Among the entries below, find every line that contains the string "agent", then copy it.

[Saved data entries]
━━━━━━━━━━━━━━━━━━━━

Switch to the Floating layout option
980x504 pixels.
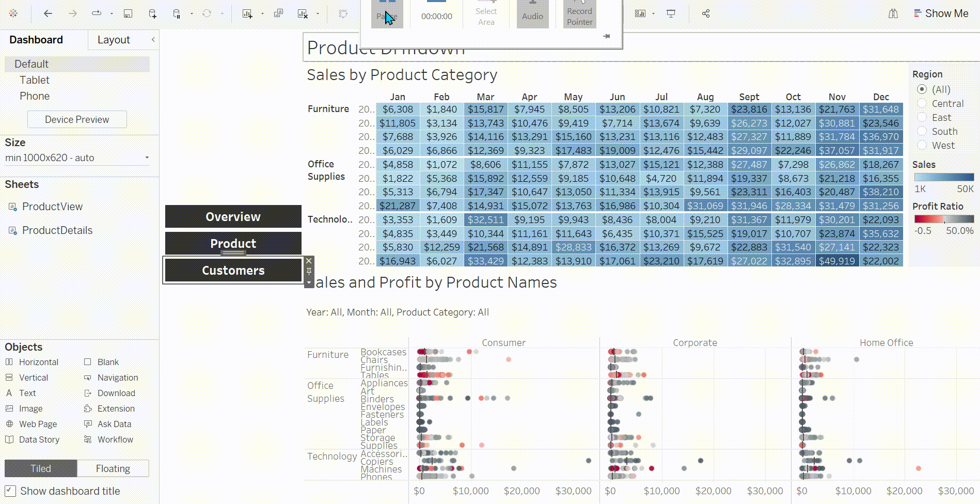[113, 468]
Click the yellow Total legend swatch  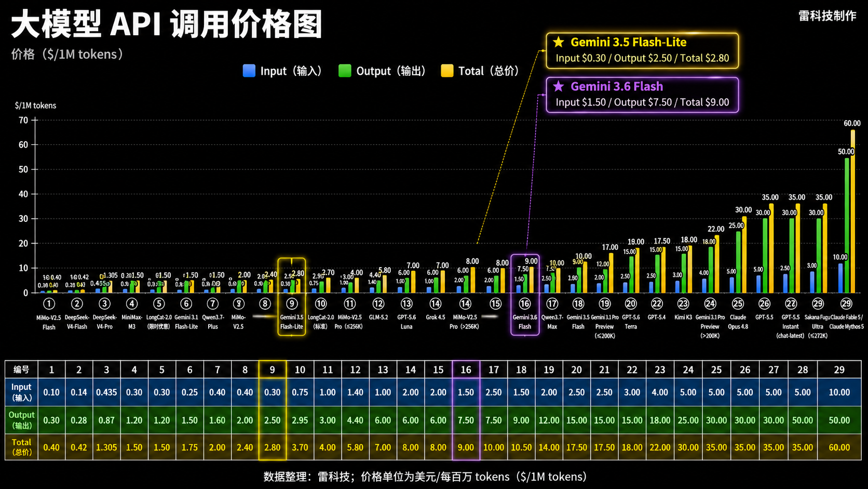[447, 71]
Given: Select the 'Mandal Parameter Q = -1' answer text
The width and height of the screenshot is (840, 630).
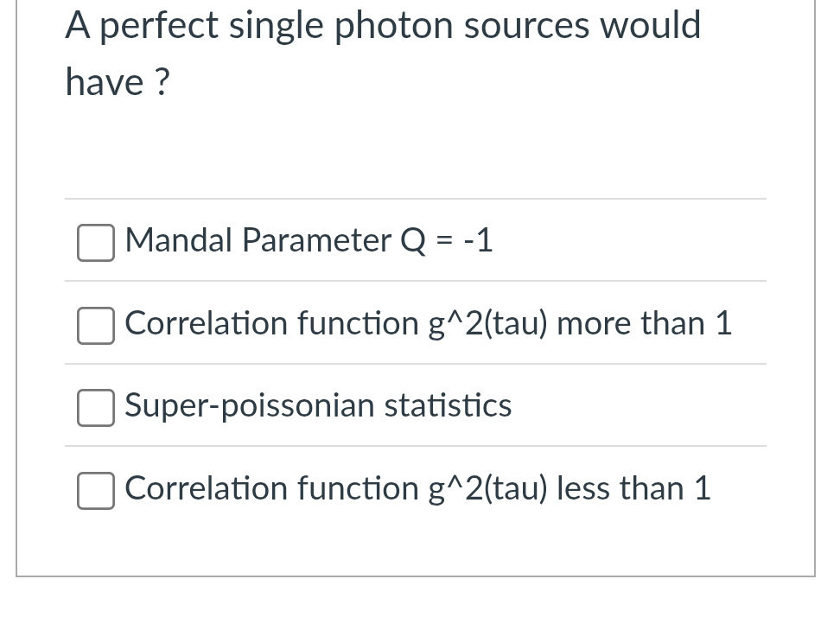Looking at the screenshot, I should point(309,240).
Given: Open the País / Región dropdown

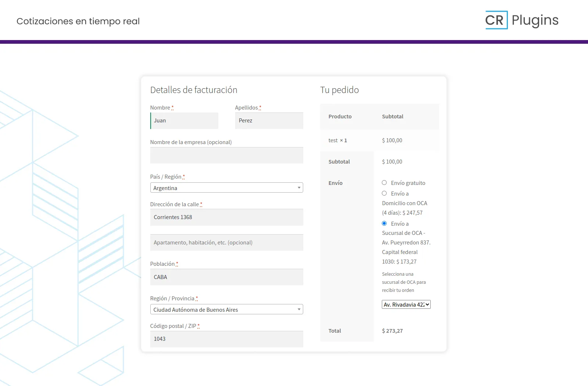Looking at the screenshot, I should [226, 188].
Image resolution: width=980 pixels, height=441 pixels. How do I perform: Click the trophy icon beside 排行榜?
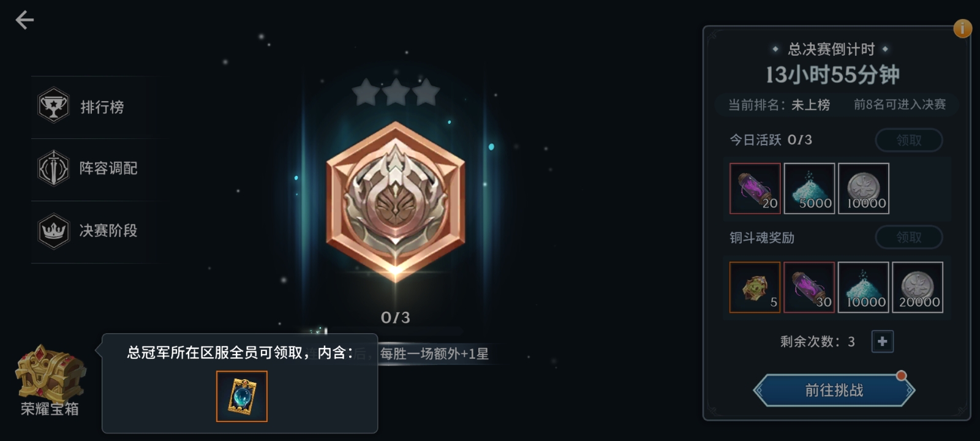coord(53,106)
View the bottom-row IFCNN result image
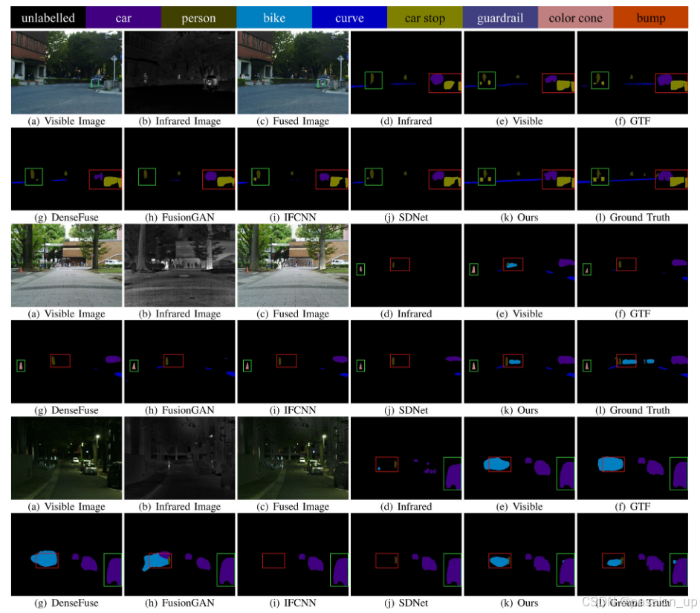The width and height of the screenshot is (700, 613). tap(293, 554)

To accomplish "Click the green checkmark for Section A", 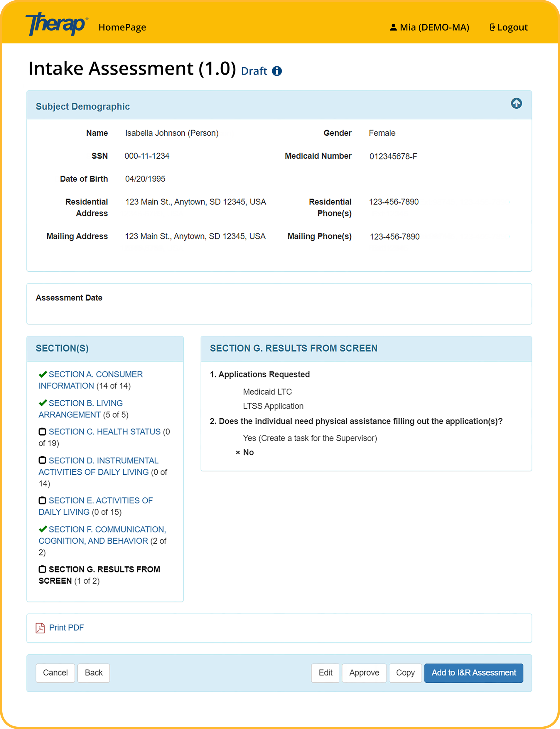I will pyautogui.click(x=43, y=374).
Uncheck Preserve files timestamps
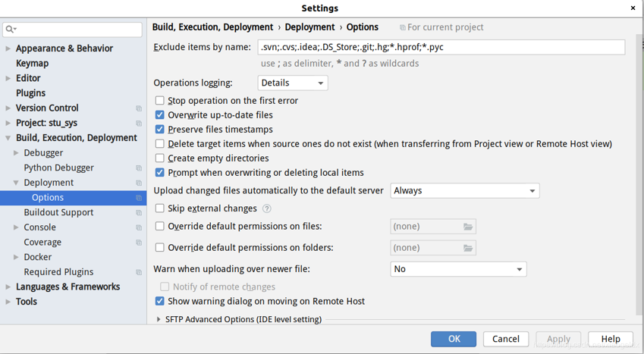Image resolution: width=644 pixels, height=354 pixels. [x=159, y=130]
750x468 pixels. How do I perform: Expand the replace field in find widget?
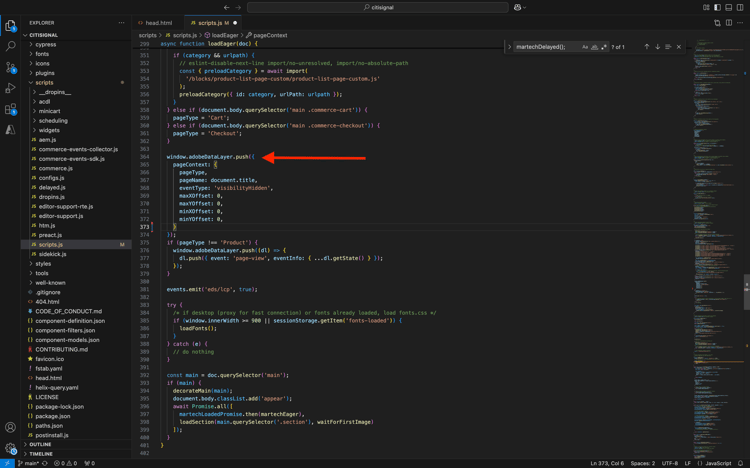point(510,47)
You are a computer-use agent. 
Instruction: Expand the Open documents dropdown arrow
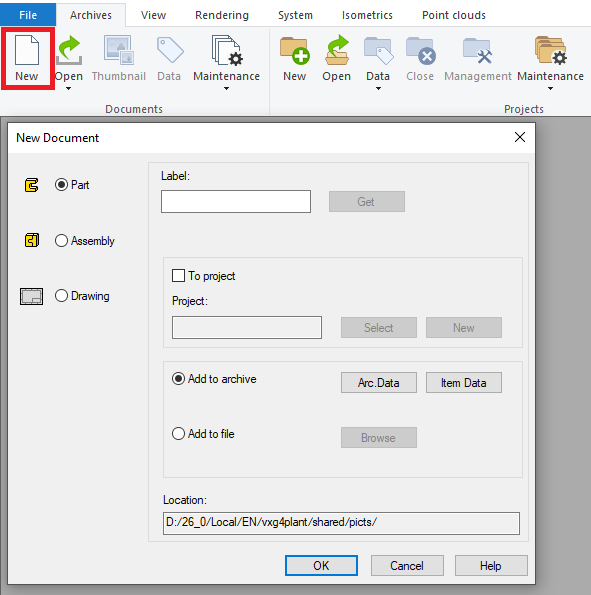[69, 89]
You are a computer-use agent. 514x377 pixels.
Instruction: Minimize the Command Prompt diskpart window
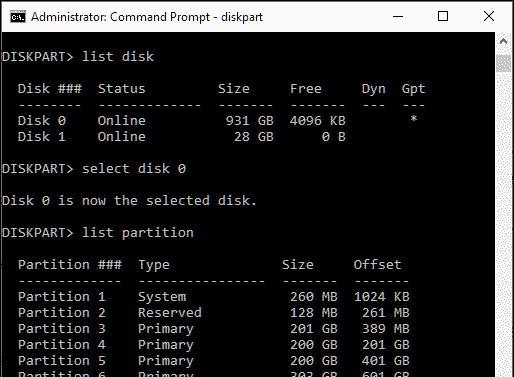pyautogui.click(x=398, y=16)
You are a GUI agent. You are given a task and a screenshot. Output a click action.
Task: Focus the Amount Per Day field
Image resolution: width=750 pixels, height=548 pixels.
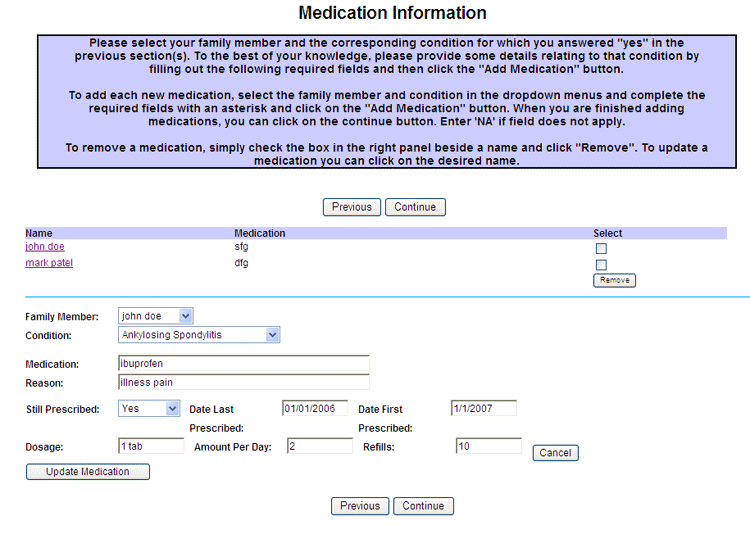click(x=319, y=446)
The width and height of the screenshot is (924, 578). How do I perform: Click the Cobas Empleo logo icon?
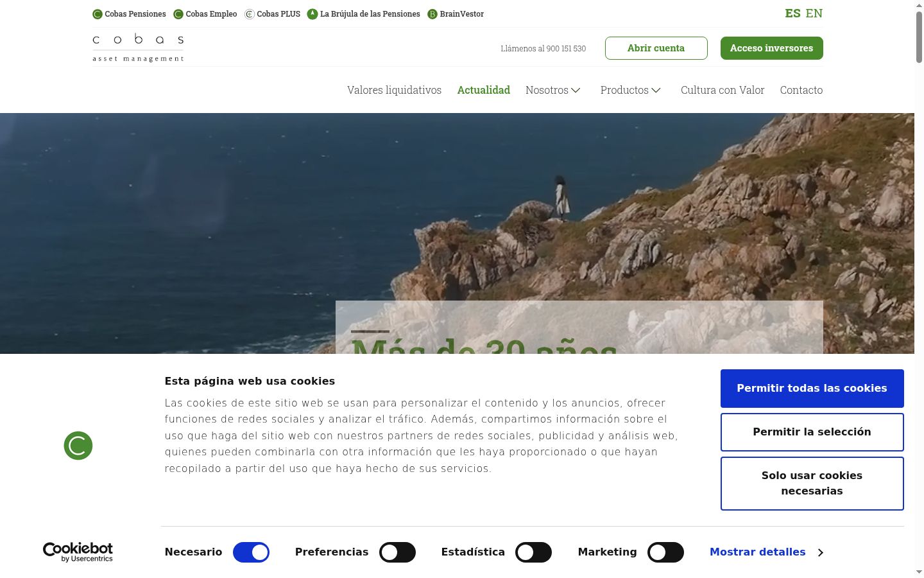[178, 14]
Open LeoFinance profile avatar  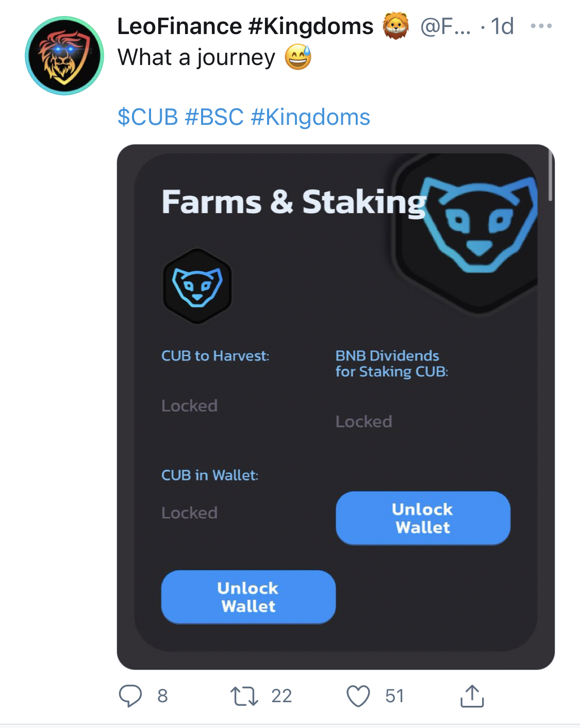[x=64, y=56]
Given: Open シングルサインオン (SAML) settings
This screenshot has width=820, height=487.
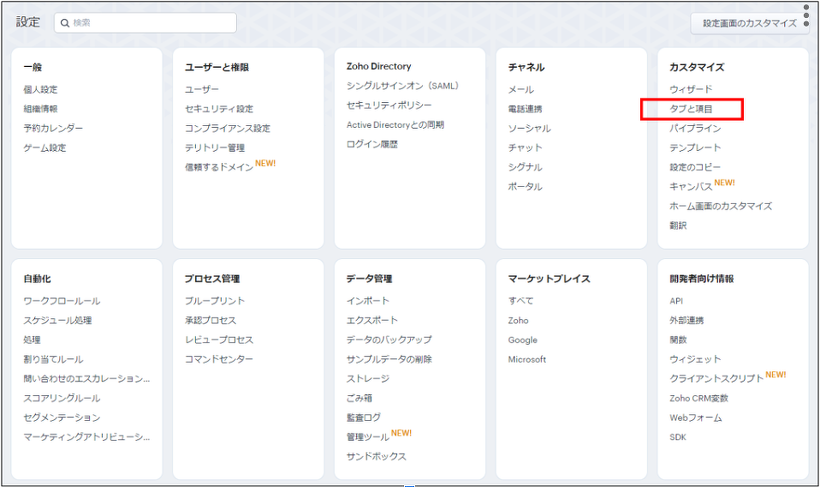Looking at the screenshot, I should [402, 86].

━━━━━━━━━━━━━━━━━━━━

▶ _Answer space_
You are a computer-use agent. 
You are a computer-use agent. 514x377 pixels.
You are a GUI agent. You are given a task and a screenshot. Output a click action.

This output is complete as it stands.